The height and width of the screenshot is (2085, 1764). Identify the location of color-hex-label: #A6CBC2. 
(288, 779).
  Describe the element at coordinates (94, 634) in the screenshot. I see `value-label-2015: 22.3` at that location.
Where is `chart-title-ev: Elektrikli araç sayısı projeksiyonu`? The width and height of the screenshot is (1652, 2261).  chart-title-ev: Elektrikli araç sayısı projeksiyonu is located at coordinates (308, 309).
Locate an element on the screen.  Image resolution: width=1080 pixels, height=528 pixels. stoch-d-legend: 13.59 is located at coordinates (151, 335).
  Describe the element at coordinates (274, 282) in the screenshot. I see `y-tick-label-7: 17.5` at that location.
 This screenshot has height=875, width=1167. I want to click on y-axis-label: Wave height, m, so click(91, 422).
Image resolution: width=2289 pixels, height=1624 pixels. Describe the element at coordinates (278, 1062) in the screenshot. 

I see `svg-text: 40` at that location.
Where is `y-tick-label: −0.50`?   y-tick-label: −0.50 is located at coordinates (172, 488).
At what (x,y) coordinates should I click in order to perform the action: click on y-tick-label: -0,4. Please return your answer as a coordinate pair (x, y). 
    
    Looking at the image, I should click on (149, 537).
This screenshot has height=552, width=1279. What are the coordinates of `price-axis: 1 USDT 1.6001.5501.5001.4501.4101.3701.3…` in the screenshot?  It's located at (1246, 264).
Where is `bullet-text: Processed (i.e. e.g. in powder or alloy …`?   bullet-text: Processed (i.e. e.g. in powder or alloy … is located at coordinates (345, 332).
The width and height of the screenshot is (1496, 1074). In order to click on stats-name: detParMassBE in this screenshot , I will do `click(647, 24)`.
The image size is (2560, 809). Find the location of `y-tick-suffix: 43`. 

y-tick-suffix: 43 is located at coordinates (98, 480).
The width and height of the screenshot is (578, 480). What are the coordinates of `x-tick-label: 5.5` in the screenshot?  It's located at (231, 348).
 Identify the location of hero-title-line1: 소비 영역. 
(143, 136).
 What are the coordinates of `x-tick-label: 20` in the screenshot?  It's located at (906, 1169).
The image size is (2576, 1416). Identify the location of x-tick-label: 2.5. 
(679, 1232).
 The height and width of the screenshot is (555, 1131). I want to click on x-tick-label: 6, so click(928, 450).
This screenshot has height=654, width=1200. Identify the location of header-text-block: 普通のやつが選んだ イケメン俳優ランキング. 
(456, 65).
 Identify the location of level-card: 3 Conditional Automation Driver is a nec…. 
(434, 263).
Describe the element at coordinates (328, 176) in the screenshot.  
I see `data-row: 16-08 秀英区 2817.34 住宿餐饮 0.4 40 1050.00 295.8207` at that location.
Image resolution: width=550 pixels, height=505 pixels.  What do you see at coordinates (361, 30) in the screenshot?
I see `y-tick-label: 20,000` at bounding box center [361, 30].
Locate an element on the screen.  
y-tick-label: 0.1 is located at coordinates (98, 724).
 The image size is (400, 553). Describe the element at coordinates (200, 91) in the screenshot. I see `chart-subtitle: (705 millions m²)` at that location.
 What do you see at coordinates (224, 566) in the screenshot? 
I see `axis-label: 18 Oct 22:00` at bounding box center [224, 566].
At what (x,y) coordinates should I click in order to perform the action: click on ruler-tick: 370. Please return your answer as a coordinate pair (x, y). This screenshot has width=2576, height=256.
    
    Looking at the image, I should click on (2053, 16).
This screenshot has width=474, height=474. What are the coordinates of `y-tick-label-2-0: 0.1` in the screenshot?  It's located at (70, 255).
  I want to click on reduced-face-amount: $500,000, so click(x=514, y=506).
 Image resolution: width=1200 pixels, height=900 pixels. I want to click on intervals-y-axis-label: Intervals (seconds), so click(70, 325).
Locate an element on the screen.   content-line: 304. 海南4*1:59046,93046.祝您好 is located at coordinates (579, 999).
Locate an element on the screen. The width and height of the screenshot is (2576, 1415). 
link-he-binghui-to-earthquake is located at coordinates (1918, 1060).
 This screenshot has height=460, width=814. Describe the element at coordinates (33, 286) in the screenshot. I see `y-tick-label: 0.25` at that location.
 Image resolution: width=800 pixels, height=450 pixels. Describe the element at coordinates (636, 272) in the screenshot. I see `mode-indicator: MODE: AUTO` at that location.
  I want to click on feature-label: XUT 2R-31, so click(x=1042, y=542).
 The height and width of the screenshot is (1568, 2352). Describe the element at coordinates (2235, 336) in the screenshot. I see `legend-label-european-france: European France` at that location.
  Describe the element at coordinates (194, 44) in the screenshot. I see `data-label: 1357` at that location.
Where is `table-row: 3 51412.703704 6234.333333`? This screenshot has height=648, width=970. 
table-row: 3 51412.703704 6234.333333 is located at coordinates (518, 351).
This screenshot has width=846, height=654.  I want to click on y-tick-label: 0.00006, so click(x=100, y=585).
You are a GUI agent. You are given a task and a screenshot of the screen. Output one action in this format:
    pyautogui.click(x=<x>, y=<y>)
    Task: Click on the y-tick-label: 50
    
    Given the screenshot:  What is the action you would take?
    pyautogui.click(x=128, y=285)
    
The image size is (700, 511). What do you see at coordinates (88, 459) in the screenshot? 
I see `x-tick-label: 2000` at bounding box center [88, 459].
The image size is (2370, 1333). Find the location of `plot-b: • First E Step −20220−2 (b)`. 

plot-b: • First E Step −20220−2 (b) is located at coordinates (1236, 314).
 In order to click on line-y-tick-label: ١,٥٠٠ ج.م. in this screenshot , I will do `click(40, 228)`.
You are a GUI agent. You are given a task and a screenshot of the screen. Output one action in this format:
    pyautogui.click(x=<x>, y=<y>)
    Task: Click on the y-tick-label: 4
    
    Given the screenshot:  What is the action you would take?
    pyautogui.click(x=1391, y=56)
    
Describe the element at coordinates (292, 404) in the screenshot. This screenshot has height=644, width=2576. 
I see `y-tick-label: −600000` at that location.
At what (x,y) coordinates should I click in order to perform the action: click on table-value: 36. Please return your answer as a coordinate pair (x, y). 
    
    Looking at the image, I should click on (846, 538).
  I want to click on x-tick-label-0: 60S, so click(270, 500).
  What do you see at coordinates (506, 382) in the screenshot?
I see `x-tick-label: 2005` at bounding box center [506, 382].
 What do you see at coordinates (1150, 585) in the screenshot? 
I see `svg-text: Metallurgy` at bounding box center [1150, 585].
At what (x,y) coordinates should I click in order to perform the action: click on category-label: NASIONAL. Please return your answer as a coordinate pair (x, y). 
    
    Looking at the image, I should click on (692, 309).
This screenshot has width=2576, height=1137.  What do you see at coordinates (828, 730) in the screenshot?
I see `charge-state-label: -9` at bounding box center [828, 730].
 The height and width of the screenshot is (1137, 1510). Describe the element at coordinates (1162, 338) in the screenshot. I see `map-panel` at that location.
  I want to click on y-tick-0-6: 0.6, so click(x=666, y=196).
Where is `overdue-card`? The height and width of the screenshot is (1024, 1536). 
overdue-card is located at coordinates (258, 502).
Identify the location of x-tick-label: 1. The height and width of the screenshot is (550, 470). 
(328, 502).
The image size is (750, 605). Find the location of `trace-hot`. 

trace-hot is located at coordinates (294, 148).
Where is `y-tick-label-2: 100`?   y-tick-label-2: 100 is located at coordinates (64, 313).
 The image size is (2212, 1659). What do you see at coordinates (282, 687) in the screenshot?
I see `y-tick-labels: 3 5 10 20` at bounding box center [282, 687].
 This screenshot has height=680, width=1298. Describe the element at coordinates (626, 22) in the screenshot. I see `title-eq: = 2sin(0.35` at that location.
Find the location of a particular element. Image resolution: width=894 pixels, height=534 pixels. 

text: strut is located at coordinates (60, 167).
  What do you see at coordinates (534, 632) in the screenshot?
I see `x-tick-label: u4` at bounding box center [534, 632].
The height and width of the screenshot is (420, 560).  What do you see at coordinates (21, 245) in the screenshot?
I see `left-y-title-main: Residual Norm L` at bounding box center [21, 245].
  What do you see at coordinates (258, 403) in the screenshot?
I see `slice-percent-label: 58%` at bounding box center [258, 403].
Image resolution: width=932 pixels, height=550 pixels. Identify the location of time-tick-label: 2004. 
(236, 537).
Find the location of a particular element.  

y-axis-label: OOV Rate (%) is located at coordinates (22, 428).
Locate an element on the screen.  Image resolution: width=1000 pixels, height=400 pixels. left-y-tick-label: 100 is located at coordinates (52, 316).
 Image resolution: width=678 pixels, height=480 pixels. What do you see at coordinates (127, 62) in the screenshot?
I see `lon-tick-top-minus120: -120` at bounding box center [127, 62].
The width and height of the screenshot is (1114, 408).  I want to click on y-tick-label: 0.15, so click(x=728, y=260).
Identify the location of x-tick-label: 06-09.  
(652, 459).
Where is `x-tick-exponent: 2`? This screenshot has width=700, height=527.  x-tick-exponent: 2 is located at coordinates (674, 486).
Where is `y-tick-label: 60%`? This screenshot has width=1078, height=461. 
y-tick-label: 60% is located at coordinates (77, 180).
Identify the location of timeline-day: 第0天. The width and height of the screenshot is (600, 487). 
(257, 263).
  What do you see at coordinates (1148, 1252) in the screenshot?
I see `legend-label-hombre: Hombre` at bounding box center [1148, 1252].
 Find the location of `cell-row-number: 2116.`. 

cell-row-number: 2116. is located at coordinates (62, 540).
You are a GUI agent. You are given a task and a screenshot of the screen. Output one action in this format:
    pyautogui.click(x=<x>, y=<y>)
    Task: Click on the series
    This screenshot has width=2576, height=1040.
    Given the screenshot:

....

Show every line of the data above that contains the string "axis".

Task response:
 This screenshot has height=875, width=1167. I want to click on y-axis-label: Wave height, m, so click(91, 422).
This screenshot has height=552, width=1279. What are the coordinates of `price-axis: 1 USDT 1.6001.5501.5001.4501.4101.3701.3…` in the screenshot?  It's located at (1246, 264).
I see `axis-label: 18 Oct 22:00` at bounding box center [224, 566].
 Image resolution: width=1200 pixels, height=900 pixels. I want to click on intervals-y-axis-label: Intervals (seconds), so click(70, 325).
y-axis-label: OOV Rate (%) is located at coordinates (22, 428).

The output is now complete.